Correspondence should be addressed to C F Barbas. e-mail: carlos@scripps.edu

Despite the critical importance of transcription factors in mediating gene regulation, there exists no general, genome-wide tool that uses transcription factors to induce or silence a target gene or select for a particular phenotype. In the strategy described here, we prepared large combinatorial libraries of artificial transcription factors comprising three or six zinc-finger domains, and selected transcription factor–DNA interactions able to upregulate several genes in human cells. Selected transcription factors either induced the expression of an endothelial-specific differentiation marker, VE-cadherin, in non-endothelial cell lines or, when combined with a repression domain, knocked down expression. Potential binding sites for a number of these transcription factors were mapped along the promoter of CDH5, the gene encoding VE-cadherin. Transcription factor libraries represent a useful approach for studying and modulating gene function in cells and potentially in whole organisms.

Regulatory sequences and their attendant transcription factors provide the spatial-temporal cues that direct when, where, and to what extent a given gene is expressed. Most regulatory sequences contain binding sites for repertoires of transcription factors that mediate activation or repression of target genes. Considerable efforts have been devoted to engineering artificial sequence-specific transcription factors able to regulate specific genes, particularly therapeutic targets¹. Compared with other approaches to studying gene function, such as RNA interference, ribozymes, or antisense RNA, that provide solely knock-down phenotypes^{2, 3}, transcription factor–based tools can generate both loss-of-function phenotypes (when the transcription factor is linked to a repressor domain) and gain-of-function phenotypes (through linkage to an activator domain). Nevertheless, no general genome-wide transcription-factor tools have been described⁴.

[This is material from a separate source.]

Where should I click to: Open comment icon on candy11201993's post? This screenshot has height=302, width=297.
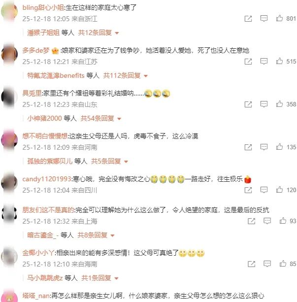[264, 190]
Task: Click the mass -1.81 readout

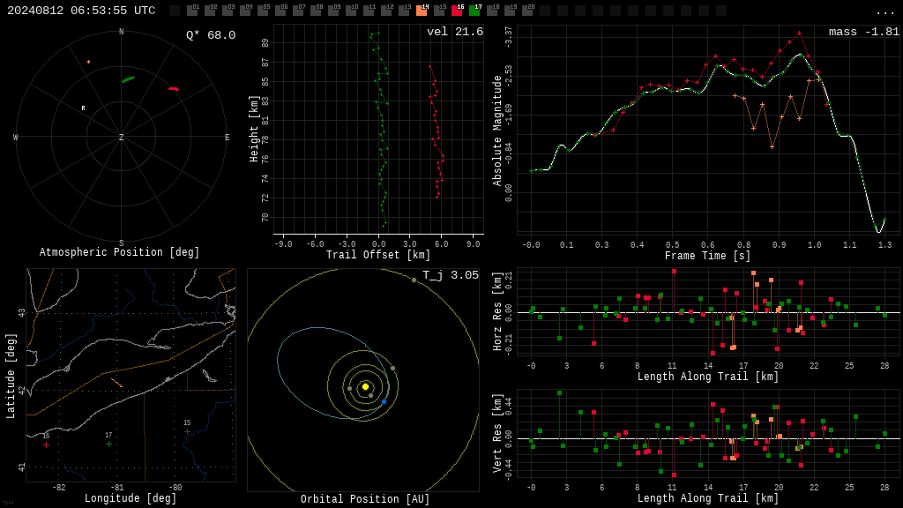Action: click(864, 32)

Current transcription factor–based strategies involve the individualized design and testing of transcription factors targeted to particular genes. Modular zinc-finger DNA-recognition domains allow the assembly of transcription factors with predictable in vitro specificity. Such 'de novo' design has been used successfully for the regulation of a small number of genes (including ERBB2, ERBB3, VEGF, and EPO^5-8). However, rational design has not always yielded functional regulators in vivo, mainly because knowledge of both regulatory areas and of endogenous factors affecting transcription factor–DNA interactions (such as chromatin structure, accessibility of the regulatory area, DNA modifications, and the presence of other cellular or tissue-specific factors) is often very limited^{6, 7}. In the combinatorial strategy described here, large libraries of artificial transcription factors were created and used to select in vivo protein-DNA interactions that confer a desired phenotype or molecular function to human cells through the activation of one or more genomic loci.

Results and discussion

Construction of zinc-finger libraries.

We created libraries of zinc-finger transcription factors (TF_ZFs) for the recognition of DNA target sites of 9 and 18 base pairs (bp). Zinc-finger domains have exquisite sequence specificity and modularity¹. Previous studies have identified -helical sequences in the zinc-finger domain that confer specific recognition of 3 bp of DNA sequence, and have shown that these domains can be recombined to prepare polydactyl zinc-finger proteins of desired specificity^5-13. Use of characterized zinc-finger domains allowed the prediction of potential DNA binding sites for each TF_ZF after the functional screen or selection was done.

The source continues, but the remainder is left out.